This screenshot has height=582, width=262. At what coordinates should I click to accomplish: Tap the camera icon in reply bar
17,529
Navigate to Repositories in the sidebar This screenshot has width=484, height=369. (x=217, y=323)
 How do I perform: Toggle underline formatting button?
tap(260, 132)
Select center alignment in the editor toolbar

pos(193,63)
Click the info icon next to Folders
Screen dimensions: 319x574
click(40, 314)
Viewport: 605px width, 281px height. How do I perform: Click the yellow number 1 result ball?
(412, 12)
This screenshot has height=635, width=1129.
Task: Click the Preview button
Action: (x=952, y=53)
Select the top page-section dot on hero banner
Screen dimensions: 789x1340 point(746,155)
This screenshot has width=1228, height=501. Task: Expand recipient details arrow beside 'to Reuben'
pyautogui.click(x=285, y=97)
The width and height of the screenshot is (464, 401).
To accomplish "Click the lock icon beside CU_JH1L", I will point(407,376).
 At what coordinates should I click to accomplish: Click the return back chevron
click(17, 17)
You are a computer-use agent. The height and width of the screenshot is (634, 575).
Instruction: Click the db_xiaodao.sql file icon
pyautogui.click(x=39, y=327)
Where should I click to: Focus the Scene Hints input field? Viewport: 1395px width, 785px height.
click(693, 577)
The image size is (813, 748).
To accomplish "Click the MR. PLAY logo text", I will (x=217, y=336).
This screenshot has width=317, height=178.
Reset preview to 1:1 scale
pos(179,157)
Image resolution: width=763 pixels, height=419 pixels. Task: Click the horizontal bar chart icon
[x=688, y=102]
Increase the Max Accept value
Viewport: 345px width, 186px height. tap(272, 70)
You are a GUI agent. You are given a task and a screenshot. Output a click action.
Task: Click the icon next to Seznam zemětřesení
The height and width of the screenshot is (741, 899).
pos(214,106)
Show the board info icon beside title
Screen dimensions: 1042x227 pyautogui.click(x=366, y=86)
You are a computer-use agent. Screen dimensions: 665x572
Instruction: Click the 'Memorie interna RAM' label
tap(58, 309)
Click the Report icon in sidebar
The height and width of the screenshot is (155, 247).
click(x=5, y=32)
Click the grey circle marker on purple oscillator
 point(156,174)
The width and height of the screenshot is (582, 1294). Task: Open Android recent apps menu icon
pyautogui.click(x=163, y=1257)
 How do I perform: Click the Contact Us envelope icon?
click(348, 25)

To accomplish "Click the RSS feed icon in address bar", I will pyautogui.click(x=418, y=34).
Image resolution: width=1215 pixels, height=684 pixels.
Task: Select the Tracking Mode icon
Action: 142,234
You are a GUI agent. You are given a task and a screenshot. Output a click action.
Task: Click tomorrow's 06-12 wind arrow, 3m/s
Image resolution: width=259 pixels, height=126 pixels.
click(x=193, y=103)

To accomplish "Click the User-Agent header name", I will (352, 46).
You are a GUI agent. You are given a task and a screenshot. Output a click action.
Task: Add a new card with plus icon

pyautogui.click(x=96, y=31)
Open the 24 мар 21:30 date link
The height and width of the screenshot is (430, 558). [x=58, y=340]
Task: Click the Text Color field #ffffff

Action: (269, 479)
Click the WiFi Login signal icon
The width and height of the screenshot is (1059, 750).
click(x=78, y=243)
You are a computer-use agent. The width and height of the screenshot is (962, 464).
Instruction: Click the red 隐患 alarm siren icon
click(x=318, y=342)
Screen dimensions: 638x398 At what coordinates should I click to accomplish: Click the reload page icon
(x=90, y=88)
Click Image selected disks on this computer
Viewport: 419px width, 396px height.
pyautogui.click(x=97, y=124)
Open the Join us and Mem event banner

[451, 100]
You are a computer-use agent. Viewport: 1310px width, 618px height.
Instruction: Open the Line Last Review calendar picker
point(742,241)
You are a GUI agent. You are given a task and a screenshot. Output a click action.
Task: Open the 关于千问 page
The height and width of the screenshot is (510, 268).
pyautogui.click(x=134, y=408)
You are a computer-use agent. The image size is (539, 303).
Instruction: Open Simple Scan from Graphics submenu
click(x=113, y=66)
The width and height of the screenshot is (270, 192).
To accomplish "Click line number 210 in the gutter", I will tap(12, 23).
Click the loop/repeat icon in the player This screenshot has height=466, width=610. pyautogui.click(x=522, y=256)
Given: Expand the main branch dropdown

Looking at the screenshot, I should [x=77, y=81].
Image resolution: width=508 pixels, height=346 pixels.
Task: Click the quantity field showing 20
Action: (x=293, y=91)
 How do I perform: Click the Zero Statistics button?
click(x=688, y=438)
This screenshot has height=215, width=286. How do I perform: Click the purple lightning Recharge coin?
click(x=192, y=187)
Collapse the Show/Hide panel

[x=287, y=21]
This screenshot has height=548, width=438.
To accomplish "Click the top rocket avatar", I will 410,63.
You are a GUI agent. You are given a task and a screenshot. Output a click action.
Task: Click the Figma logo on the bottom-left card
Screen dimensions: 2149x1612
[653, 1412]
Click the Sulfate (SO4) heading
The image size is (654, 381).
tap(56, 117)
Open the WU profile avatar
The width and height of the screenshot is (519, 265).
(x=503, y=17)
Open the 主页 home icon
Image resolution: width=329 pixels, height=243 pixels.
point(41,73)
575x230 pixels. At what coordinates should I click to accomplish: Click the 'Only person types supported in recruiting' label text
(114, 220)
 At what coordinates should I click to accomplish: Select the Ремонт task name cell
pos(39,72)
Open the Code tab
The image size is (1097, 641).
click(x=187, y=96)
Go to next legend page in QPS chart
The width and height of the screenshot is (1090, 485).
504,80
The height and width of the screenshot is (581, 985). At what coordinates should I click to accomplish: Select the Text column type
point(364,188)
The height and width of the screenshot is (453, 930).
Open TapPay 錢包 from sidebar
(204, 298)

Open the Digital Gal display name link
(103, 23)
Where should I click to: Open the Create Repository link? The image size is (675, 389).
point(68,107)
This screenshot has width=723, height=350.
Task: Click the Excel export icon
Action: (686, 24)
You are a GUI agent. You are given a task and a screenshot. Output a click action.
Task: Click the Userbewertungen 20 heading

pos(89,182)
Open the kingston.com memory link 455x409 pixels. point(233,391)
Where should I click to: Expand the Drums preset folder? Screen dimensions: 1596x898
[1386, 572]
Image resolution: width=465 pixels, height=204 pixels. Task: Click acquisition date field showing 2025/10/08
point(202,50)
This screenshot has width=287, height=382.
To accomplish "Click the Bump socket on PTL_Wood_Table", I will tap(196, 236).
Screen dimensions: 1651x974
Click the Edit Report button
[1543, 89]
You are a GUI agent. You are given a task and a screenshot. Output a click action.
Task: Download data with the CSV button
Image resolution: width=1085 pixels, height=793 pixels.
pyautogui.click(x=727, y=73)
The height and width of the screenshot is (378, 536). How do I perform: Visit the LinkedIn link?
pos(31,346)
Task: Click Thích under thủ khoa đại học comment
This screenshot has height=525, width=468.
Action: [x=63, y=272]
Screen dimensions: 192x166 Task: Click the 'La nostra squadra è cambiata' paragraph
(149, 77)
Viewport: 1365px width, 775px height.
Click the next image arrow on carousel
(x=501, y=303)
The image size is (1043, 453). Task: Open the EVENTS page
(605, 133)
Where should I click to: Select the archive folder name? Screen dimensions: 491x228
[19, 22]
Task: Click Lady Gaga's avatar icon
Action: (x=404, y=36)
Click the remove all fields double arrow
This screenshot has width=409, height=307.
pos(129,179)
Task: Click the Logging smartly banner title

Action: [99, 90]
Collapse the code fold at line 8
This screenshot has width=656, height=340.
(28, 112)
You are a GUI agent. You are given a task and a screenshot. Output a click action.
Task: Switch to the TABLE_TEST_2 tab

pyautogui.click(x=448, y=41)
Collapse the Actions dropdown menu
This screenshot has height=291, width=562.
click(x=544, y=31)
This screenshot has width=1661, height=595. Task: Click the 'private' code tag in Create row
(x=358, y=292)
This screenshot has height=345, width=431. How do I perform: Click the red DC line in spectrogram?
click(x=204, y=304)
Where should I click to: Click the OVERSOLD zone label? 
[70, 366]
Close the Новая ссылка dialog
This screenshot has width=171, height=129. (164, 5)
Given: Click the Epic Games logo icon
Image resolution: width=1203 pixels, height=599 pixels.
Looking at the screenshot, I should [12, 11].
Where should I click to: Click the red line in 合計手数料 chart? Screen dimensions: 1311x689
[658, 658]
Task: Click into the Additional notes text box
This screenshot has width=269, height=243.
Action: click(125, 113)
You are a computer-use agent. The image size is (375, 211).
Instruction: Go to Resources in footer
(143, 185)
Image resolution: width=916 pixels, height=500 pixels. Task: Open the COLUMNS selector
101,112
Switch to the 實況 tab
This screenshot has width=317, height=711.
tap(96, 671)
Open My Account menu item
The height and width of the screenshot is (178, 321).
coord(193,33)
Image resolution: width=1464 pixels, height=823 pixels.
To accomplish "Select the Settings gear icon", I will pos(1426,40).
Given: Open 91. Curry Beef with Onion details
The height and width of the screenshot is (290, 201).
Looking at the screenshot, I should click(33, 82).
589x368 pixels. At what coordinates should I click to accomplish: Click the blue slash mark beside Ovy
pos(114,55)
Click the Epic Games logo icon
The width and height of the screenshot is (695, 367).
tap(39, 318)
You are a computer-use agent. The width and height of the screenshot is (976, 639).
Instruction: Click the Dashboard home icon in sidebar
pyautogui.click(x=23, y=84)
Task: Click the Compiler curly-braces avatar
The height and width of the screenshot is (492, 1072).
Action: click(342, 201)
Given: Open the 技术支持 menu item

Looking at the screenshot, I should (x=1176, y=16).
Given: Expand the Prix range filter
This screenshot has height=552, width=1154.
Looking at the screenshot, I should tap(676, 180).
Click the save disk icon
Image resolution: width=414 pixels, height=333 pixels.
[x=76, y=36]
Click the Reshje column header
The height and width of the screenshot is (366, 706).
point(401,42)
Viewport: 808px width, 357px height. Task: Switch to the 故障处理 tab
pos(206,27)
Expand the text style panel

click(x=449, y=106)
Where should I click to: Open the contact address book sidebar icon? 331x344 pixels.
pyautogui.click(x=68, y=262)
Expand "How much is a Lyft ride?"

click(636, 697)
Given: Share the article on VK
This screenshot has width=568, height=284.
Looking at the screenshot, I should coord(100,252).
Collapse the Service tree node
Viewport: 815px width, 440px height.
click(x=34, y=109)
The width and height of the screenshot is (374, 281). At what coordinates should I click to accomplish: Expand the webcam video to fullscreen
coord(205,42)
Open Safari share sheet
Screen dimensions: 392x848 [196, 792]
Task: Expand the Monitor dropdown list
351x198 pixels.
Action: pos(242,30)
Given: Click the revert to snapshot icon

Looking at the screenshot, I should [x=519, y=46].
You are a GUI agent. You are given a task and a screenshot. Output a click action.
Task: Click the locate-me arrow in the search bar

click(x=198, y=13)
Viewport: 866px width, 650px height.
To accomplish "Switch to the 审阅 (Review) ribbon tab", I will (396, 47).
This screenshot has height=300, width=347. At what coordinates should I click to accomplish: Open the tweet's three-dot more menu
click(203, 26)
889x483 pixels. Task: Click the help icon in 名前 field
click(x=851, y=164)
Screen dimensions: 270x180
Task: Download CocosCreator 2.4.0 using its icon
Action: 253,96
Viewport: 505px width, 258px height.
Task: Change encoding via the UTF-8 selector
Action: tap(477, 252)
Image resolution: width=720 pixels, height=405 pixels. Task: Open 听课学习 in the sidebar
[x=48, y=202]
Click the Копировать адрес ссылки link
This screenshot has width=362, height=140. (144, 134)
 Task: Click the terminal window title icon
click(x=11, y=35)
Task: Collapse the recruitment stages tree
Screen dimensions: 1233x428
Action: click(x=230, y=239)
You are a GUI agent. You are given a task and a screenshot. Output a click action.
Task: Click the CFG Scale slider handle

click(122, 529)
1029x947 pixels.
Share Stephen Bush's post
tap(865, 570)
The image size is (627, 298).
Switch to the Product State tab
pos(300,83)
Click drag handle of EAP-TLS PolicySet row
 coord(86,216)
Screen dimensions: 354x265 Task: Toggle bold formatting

Problem: Filter the entries and copy each line with "computer".

Answer for this exercise:
You are a computer-use agent. The height and width of the screenshot is (634, 575).
You are a computer-use agent. Screen dimensions: 665x572
You are a computer-use agent. The width and height of the screenshot is (962, 464).
Click Image selected disks on this computer
You are a computer-use agent. Viewport: 1310px width, 618px height.
You are a computer-use agent. The image size is (539, 303).
You are a computer-use agent. The image size is (375, 211).
You are a computer-use agent. The width and height of the screenshot is (976, 639).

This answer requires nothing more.